— TEXT PROVIDED —
_____
Nothing has changed, again. Refresh, renew? No chance, not with the top posts unaltered, not with her economic and Brexit direction ploughing full steam ahead. The rigidly immobile British prime minister can make no significant change, only propped up in post by the precarious balance within her warring party. Even when she tries to move a minister, Jeremy Hunt just says no. Who’s in charge here? Not her.

This empty soft-shoe shuffle where one “who?” replaces another “who?” captures everything about British Prime Minister Theresa May’s state of stasis. She is stable for now, until the crunch comes in the autumn, when cake-and-eat-it delusions die. When Brexit is finally defined it can never satisfy the Gove-Redwood-Johnson-Rees-Mogg faction without the Hammond-Rudd-Grieve-Soubry-Clarke rebels resisting anything that wrecks the future. The Northern Ireland border runs right through it — the emblematic line that cannot be fudged.

So there she stands, stable but weak. Nothing illustrates her stuckness more than this feeble reshuffle of a few unknowns. She had hoped that Boris Johnson would grow up and into his job, but he remains Donald Trump-like, as embarrassingly unsuited as ever.

His blunder endangering the imprisoned Nazanin Zaghari-Ratcliffe should have had him fired instantly. His recitation in a Buddhist temple of Rudyard Kipling’s poem Mandalay, including the lines, ‘... and the temple bells they say/ Come you back you British soldier...’ had to be stopped by the British ambassador: was Johnson ignorant or deliberately provocative about Britain’s suppression of Myanmar’s resistance to colonial rule? But whatever he does, she can’t sack him.

Instead, the disposable one was Justine Greening, a woman, gay, modern, Rotherham-born, comprehensive-educated, the perfect image Tory detoxifiers claim to seek. But May couldn’t stomach Greening’s anti-grammar school, pragmatic approach to education. Briefings against Greening are typical of the nasty party: She was “slowing down the successful policies she inherited” — such as free schools. But having found that 62 free schools, universal technical colleges and studio schools have failed at a cost of £138.5 million (Dh688 million), it’s no surprise Greening lacked enthusiasm for the 500 more May had pledged by 2020. Spiteful briefers said she irritated the PM by talking too much at cabinet. The good thing? She may join the Soubry-Morgan-Clarke backbench crew of Brexit “mutineers”.

Sacking Greening and keeping Johnson signals how May can never modernise or detoxify: She is captive to her party and she is its membership personified, redolent of yesteryear. That is the spirit of Brexit — yearning to bring back pink maps and empire glory. Rectory daughter of the grammar school, she revels in her old blue passport. Can she bring back Spangles, Vim, Bunty, Green Shield stamps, cheese footballs and Friars Balsam to ease the wheeze from the polluting smog? Ah, how she breathes nostalgia — not prime minister of nowhere, but PM of an imagined yesterday.
_____
— INSTRUCTION —
Repeat the passage in the text about Theresa May's reshuffle starting with "His blunder endangering" and going on through "can’t sack him.". The lines that follow have no connection to the text about Theresa May's reshuffle.

— RECORDS —
_____
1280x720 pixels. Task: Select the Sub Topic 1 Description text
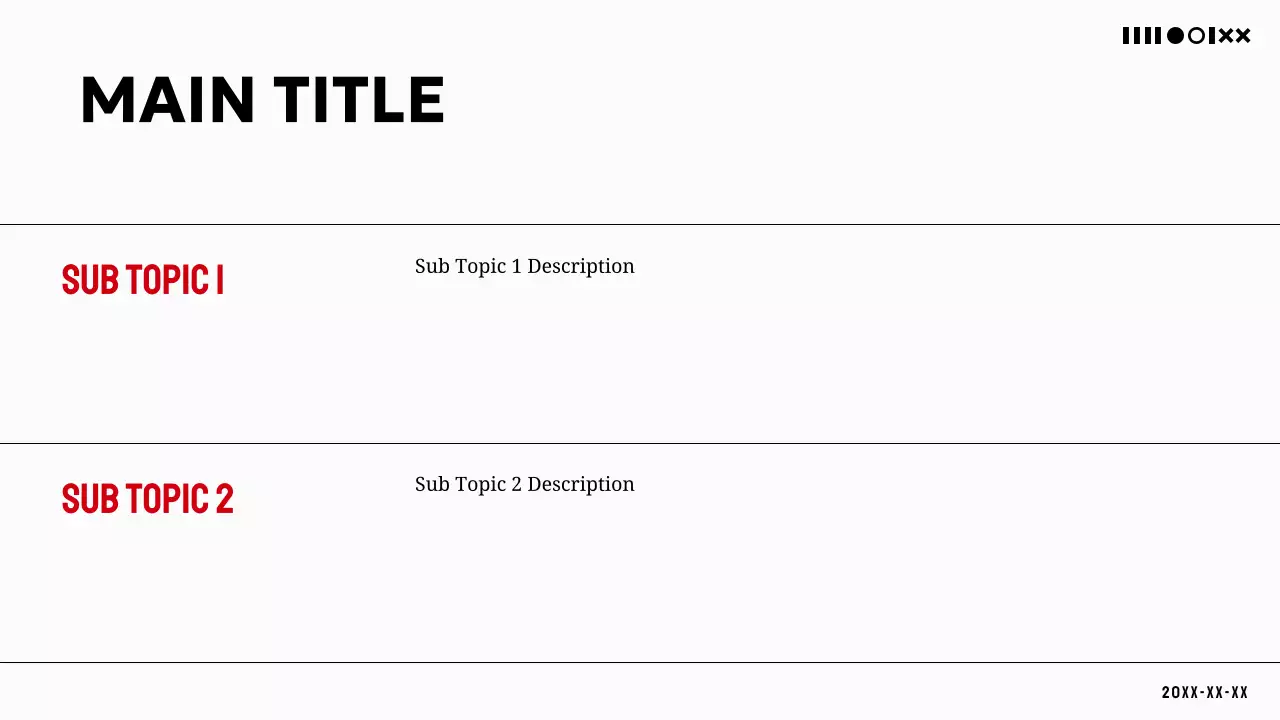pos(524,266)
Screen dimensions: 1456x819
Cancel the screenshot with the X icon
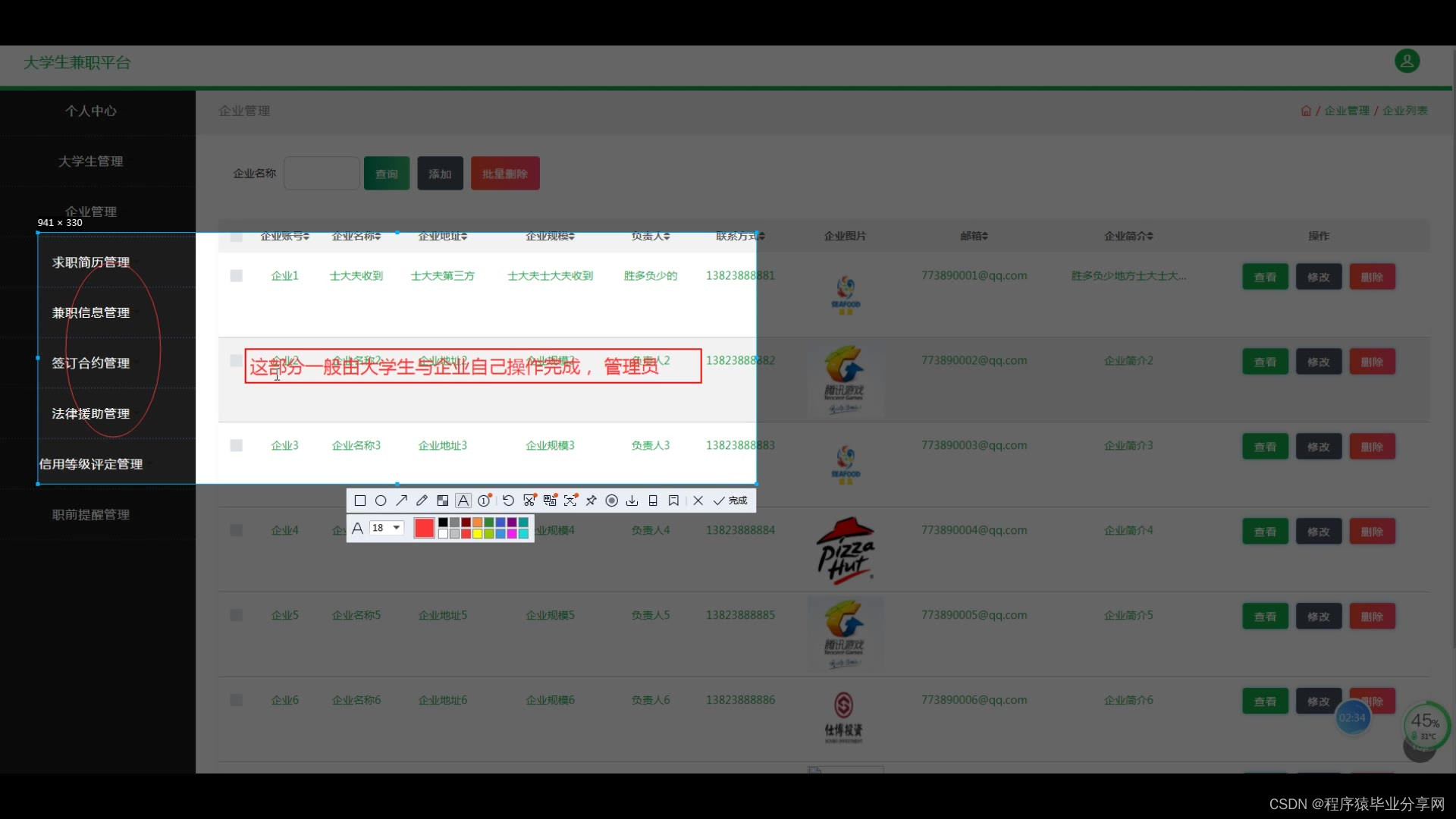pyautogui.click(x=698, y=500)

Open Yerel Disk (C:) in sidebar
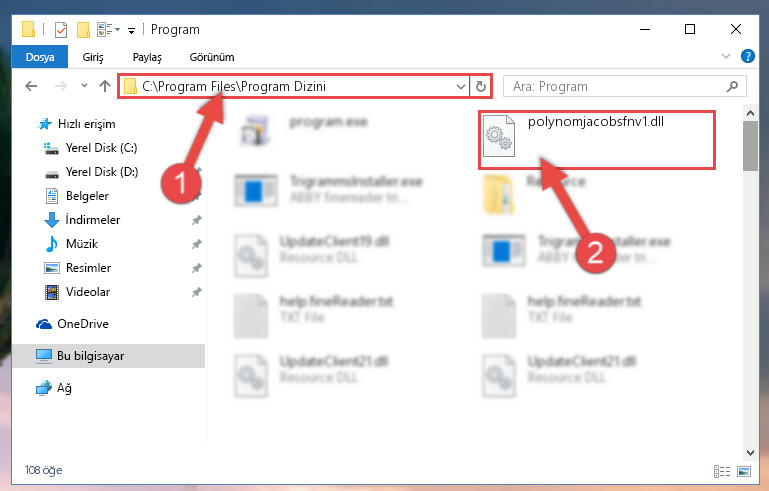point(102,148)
_____
— REPLY —
His blunder endangering the imprisoned Nazanin Zaghari-Ratcliffe should have had him fired instantly. His recitation in a Buddhist temple of Rudyard Kipling’s poem Mandalay, including the lines, ‘... and the temple bells they say/ Come you back you British soldier...’ had to be stopped by the British ambassador: was Johnson ignorant or deliberately provocative about Britain’s suppression of Myanmar’s resistance to colonial rule? But whatever he does, she can’t sack him.